Il testo del discorso con cui la senatrice a vita Liliana Segre ha aperto a Palazzo Madama la seduta per il voto del presidente del Senato, giovedì  13 ottobre 2022

Colleghe Senatrici, Colleghi Senatori,

rivolgo il più caloroso saluto al presidente della Repubblica Sergio Mattarella e a quest’Aula. Con rispetto, rivolgo il mio pensiero a papa Francesco.
Certa di interpretare i sentimenti di tutta l’Assemblea, desidero indirizzare al presidente emerito Giorgio Napolitano, che non ha potuto presiedere la seduta odierna, i più fervidi auguri e la speranza di vederlo ritornare presto ristabilito in Senato.

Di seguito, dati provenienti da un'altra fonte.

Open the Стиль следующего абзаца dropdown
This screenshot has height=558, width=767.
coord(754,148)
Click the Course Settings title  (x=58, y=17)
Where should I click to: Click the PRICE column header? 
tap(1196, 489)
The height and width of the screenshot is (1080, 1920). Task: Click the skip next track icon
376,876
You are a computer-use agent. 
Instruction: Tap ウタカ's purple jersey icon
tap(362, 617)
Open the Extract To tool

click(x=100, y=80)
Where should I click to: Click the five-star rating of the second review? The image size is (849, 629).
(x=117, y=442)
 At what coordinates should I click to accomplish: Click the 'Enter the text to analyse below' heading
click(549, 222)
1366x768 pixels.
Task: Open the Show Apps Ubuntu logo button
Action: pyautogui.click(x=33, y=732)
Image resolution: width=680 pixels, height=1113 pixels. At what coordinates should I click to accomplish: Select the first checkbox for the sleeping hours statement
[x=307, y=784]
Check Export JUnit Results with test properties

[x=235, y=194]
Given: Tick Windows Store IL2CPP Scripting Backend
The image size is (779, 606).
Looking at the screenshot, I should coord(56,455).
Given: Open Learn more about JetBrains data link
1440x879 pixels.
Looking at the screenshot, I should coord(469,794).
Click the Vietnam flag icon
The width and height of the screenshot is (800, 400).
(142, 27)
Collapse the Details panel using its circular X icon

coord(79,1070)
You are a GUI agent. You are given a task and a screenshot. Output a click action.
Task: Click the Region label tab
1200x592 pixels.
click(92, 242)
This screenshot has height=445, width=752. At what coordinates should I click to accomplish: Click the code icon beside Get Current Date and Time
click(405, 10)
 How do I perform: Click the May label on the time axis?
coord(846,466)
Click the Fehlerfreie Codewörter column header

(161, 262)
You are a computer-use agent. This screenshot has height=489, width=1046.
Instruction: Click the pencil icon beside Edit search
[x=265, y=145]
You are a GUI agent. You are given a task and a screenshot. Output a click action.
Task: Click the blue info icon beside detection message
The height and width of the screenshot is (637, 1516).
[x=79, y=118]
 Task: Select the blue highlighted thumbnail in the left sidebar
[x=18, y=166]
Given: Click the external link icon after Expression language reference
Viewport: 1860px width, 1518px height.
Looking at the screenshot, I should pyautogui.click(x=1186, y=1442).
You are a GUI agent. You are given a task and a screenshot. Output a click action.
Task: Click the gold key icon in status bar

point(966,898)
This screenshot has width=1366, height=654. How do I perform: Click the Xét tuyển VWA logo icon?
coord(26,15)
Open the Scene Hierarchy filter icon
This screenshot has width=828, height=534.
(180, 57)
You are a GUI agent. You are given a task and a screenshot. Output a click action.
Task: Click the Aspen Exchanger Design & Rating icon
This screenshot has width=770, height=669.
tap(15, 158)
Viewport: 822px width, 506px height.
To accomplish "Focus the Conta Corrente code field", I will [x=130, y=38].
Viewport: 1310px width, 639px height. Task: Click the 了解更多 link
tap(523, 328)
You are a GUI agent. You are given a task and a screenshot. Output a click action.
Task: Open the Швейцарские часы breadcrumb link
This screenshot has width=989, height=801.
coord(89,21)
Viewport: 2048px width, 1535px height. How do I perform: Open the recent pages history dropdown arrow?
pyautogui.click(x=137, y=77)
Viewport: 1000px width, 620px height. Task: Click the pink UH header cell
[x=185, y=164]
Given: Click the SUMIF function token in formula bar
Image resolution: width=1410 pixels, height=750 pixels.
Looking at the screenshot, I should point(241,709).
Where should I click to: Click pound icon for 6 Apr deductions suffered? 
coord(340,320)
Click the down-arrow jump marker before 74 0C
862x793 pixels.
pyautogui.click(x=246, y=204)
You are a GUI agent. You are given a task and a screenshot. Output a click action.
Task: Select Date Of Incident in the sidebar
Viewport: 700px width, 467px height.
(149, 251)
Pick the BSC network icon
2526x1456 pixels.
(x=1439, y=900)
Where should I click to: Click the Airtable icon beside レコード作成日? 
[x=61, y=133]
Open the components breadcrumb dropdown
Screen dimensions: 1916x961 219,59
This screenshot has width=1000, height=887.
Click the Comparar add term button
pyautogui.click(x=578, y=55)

Il presidente Napolitano mi incarica di condividere con voi queste sue parole: «Desidero esprimere a tutte le senatrici e i senatori, di vecchia e nuova nomina, i migliori auguri di buon lavoro, al servizio esclusivo del nostro Paese e dell’istituzione parlamentare ai quali ho dedicato larga parte della mia vita».
Rivolgo ovviamente anch’io un saluto particolarmente caloroso a tutte le nuove Colleghe e a tutti i nuovi Colleghi, che immagino sopraffatti dal pensiero della responsabilità che li attende e dalla austera solennità di quest’aula, così come fu per me quando vi entrai per la prima volta in punta di piedi.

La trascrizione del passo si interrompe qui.